[start]

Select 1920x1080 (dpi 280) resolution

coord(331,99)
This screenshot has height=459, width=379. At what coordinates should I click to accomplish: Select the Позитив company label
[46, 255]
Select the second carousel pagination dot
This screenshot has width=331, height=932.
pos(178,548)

[end]

→ **Stated goal**
Can you echo back every one of the entries above, word for word and in their original order?

→ **Output**
Select 1920x1080 (dpi 280) resolution

coord(331,99)
This screenshot has height=459, width=379. At what coordinates should I click to accomplish: Select the Позитив company label
[46, 255]
Select the second carousel pagination dot
This screenshot has width=331, height=932.
pos(178,548)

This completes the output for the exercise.